Win Booker prize or land Hollywood film deal? 
Booker prize, definitely.  I love the idea of a YA book winning the booker prize.  Imagine the outrage!

Tabloid or broadsheet? 
Broadsheet in theory, but I'll read the Sun with wide-eyed wonder if I find it on a bus, and recently I've given up daily newspapers for The Week, which I love.
I feel guilty abandoning The Guardian but I find reading the news every day horribly depressing.  Too much unhappiness in the world.

Independent bookshop or Amazon? 
Indies for the interesting surprising fabulous wondrous books I would never have thought of buying on my own (or the rare and wonderful, like Cowper Powys' Weymouth Sands, which I'm reading now); Amazon for Bringing Up The Bodies or the Ottolenghi Cookbook; Book People or Red House for the occasional children's book I haven't been sent but feel obliged at least to look at; and Oxfam bookshops always -- often for books I'm curious about but not enough to pay full price, or a second or third copy of something I love (to give away), or for another copy of the book I loaned and will never get back.  I can't pass a charity shop without nipping in for a look and love the element of chance.  I kept meaning to buy Skippy Dies, found it in my local Oxfam, and will start it soon.  

Hacker or adder? 
100% both.  I start with a very slight outline, pad it out, cut it back, pad it out, cut it back....  My very last act in any book is to remove a thousand or so words from the final draft.  It always helps.  And I nearly always hack as I read as well -- except for the very few writers who don't use far too many words. 

Plotter or panter? 
I can't plot my way out of a paper bag.  I depend on my characters to tell me a story and if I'm very patient and lucky, they do.
Leave on a cliffhanger or tell all? 
I certainly don't tell all. My method is to leave the ending just ambiguous enough so that the pessimists end up depressed, and the optimists say "I'm sure they'll be alright in the future".  It's my own personal little Rorschach test.
You really must read… 
I read through the entire Virago list in my 20s.  I don't think I'd have survived without them.  

I get most excited by…
Really brilliant extraordinary books that I know I couldn't have written.  It's thrilling to discover a life-changing book.
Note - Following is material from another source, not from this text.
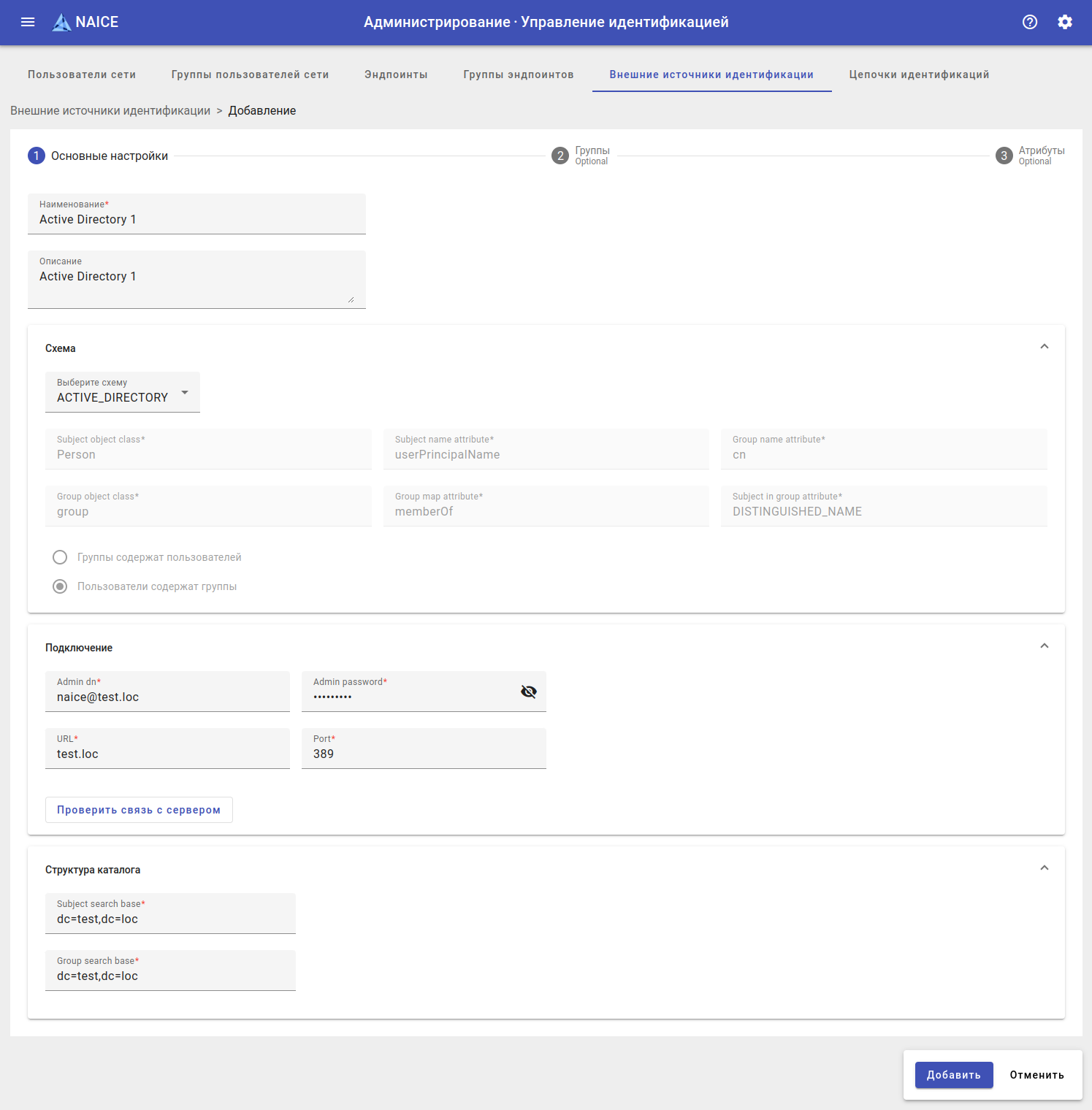Click the Добавить button

point(953,1075)
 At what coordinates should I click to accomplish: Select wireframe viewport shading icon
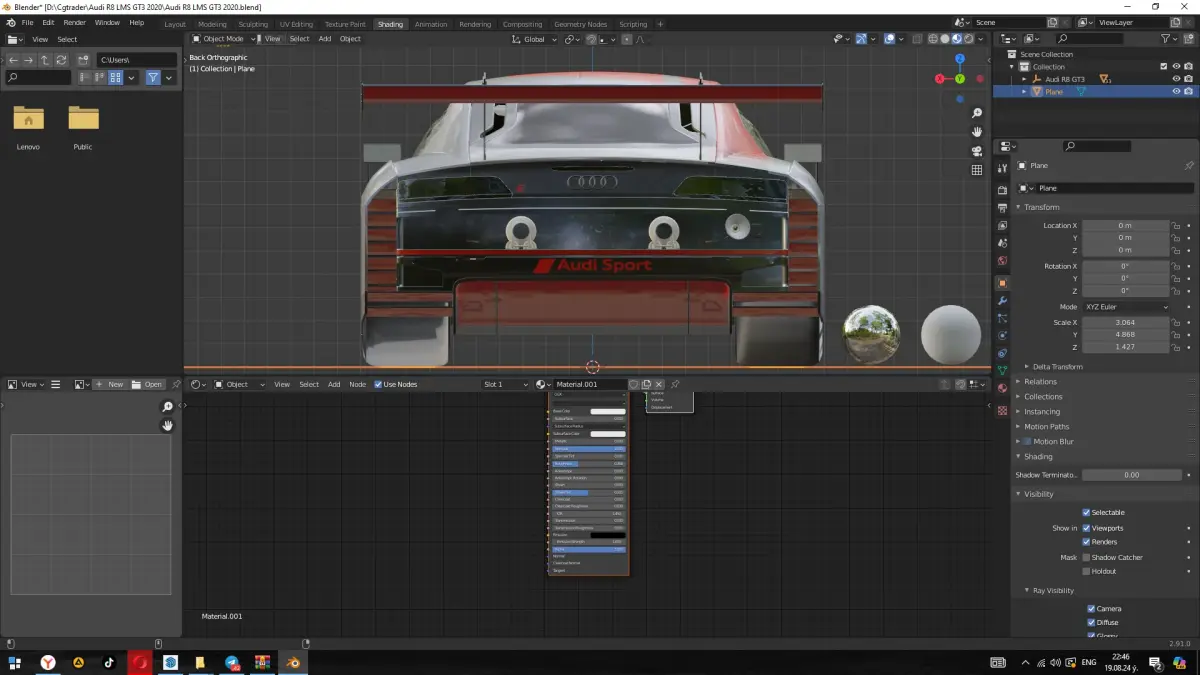click(932, 39)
 If I wasn’t a writer I would be… 
That should be, if I weren't a writer.  I think I'd be a pedant.  Oops.  I already am.  
In that case, I'd like to be a world class dressage rider.

 An author should always…
Write fiercely.

6 comments:

Sandra Davies said...

Enjoyed this ... and the diversion while following a train of other sites ...

Caroline Green said...

Thank you Meg! I am surprised you are the first to ever spot the grammatical error in that question. Obviously we only put it in a test. Obviously.

Gillian McDade said...

Thanks for stopping by Meg, and best of luck with your projects. Can't wait to see Saoirse Ronan in the role!

DT said...

Well done Caroline on snagging our guest and thanks for making time for the blog, Meg. Having seen how freely you enter into the spirit of the Q&A, I'm brimming with oodles of other questions such how your writing has changed and what you'd do differently if you were starting out now. But I guess they'll have to wait until another time. All the best with your endeavours.

Debs Riccio said...

*to* test, Caroline, surely? ;)
Brilliant post, brilliant answers, can't believe I shared the same space as Meg Rosoff however briefly, however tenuous. Fab. off to Google Saoirse Ronan - 'How I Live Now' still lives with me.

Kath said...

How I Live Now was the first book to turn me onto the YA genre. It made me realise it could deal with really important issues in a subtle way, rather than be all attitude and action. Lovely to hear what you have to say Meg.